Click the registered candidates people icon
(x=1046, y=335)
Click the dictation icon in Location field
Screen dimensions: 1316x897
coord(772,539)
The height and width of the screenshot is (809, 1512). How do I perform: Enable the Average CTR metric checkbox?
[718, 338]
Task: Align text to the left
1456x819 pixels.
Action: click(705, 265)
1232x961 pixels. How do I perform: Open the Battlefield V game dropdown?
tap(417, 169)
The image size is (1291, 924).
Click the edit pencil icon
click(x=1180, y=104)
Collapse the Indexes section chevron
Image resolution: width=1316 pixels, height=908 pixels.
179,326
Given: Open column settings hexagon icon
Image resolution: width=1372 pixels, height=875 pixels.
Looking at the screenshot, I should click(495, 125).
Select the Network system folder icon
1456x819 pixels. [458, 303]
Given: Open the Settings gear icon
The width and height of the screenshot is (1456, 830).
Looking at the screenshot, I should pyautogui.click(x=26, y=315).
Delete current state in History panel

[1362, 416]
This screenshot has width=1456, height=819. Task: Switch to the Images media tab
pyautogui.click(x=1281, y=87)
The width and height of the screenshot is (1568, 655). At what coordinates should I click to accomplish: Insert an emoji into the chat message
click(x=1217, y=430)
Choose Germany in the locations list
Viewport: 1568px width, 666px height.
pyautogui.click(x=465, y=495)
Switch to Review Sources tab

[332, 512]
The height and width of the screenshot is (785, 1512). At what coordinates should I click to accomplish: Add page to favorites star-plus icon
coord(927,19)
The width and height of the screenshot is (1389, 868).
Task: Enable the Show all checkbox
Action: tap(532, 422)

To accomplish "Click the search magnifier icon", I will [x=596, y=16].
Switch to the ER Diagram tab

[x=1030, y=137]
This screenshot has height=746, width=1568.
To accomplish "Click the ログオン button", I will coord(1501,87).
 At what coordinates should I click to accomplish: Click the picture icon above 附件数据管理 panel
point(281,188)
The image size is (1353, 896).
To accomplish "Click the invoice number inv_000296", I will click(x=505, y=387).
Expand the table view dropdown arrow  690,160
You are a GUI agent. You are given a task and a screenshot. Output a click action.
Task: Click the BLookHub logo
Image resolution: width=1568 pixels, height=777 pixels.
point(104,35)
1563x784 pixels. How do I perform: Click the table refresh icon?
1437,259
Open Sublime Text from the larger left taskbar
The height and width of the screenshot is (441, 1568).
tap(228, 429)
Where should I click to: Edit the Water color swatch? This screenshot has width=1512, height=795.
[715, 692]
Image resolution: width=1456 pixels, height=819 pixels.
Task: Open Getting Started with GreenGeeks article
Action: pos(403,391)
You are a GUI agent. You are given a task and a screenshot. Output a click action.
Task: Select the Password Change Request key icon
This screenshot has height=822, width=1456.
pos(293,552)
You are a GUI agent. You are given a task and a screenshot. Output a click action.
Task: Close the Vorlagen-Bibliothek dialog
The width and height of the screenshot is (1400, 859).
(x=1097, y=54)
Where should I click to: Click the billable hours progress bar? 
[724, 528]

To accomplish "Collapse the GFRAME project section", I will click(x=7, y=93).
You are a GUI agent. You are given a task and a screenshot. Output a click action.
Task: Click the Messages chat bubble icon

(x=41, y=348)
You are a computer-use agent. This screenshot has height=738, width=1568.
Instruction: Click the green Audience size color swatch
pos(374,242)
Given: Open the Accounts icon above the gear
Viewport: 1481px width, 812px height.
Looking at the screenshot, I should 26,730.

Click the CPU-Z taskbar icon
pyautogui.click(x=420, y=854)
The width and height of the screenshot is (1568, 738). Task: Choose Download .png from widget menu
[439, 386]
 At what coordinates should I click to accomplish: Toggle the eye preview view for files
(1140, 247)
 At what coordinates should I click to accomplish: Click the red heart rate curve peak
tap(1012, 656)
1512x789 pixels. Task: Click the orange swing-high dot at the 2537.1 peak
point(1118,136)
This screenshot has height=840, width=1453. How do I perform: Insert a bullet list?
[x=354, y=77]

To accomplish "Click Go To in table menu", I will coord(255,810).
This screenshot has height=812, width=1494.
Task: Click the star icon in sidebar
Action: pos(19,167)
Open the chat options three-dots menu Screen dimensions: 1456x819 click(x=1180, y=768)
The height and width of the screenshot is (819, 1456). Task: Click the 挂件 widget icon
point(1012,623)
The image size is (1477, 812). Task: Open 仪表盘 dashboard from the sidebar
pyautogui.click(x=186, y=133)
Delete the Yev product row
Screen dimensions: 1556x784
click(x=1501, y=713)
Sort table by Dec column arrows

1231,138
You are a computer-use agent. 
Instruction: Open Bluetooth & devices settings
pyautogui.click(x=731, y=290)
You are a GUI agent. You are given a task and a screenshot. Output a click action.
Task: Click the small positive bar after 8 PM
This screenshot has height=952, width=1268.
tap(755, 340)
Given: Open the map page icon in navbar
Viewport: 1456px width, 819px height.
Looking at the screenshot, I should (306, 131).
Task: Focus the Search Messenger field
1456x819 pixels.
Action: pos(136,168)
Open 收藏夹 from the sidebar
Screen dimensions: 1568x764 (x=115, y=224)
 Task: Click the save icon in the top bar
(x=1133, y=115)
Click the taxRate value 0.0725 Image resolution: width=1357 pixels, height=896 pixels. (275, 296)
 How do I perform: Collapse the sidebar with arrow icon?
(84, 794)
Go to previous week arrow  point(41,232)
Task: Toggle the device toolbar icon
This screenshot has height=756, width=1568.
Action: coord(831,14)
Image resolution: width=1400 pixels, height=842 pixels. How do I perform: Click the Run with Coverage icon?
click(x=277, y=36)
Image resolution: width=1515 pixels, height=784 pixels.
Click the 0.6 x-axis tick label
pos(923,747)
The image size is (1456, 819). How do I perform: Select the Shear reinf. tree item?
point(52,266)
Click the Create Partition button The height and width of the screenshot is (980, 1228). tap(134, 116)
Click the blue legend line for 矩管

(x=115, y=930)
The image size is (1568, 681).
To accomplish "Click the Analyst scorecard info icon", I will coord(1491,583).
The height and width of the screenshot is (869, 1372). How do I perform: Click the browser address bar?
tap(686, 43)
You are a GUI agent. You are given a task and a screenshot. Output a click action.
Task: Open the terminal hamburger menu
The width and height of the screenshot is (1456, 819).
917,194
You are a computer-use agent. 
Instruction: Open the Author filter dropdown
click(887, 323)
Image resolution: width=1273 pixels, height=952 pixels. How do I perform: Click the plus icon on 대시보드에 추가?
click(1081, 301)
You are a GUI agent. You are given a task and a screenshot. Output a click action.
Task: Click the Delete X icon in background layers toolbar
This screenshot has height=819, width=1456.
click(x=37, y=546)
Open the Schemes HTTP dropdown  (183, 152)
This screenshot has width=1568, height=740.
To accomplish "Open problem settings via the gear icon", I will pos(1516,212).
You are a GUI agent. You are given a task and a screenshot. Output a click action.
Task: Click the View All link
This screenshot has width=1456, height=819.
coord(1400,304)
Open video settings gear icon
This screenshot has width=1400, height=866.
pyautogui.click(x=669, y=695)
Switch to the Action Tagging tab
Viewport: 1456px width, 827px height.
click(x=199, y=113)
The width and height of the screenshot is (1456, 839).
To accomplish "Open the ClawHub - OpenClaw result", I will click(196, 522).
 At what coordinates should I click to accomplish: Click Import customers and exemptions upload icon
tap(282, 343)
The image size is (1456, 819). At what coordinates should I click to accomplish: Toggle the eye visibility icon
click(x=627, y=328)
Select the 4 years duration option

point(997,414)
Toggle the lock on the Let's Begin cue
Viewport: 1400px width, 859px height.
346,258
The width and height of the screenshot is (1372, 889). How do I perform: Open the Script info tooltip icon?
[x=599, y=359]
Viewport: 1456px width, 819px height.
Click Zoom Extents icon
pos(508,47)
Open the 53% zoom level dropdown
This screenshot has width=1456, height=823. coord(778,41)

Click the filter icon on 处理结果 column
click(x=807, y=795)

THE PROBLEM:
Among the records above, which lines hold the word "toolbar"? Copy each one.

SOLVED PROBLEM:
Task: Toggle the device toolbar icon
Task: Click the Delete X icon in background layers toolbar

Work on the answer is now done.